A problem can be treated as a dynamic programming problem if and only if the solution set itself represents the problem and contains conditions that lead to problem termination. It depends on the experience of the analyst that it identifies the problem as the dynamic programming problem and defines tight boundary conditions.
Dynamic programming is used in Mathematics, Computer programming, Bioinformatics etc.,
Following methods are often used to generate a problem set of dynamic programming:
- Combinatorial Method
- Generating functions
- Transfer matrices
- Recurrence relation
- Graphical representation
Combinatorial method is based on binomial expression. Binomial expression is used to find possible filter conditions that may be used to form a problem set.
Generating functions from sequences. Sequences decide the condition and complexity of the problem. Using generating function recurrence of sequence is investigated based on which condition is decided to build the problem set.
Transfer matrices are used to develop relation matrices based on qualifying conditions. Conditions on which matrices are developed are pre-defined.
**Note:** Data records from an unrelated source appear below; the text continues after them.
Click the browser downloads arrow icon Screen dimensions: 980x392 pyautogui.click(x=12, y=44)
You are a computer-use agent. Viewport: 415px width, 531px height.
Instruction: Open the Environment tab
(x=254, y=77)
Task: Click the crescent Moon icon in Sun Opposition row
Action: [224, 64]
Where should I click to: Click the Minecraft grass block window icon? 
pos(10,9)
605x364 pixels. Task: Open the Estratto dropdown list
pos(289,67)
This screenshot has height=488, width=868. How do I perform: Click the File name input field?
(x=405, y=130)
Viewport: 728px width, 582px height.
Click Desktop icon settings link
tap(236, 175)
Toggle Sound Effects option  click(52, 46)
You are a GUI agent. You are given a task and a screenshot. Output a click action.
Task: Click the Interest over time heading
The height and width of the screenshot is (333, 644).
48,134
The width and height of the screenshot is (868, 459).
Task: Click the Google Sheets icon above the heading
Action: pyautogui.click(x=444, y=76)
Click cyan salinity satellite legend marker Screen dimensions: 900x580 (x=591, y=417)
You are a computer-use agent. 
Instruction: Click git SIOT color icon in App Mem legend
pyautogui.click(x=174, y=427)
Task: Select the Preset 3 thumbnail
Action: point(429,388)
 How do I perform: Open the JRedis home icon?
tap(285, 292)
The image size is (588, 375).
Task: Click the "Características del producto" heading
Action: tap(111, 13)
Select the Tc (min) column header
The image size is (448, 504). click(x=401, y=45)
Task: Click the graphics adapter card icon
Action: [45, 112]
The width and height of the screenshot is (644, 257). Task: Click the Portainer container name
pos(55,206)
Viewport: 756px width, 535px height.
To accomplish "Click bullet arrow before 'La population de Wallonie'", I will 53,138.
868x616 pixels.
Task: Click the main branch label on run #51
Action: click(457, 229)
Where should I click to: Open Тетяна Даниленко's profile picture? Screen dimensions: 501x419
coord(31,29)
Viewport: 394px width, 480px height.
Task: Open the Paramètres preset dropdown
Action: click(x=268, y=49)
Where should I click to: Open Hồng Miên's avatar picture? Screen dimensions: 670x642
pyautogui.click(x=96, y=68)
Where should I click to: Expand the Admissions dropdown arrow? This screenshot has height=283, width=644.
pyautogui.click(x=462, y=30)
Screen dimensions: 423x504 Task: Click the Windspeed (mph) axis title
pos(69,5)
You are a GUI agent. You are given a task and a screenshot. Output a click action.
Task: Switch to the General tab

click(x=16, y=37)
If the problem is known at the very beginning then an optimal problem set can be obtained using simple matrix operations.
Recurrent relations define a sequence based on a predefined condition. In recurrence relation, next term is a function output of the previous terms. A problem may be defined using recurrence relation.
Graphical representation is used when the problem set consists of numerical values. A relation is developed among numerical values using graphs and this graph is used to form a problem set. Graphs depict relationships among two variables which themselves are constituent elements of the problem set. Relationships among variables are depicted using algebraic expressions.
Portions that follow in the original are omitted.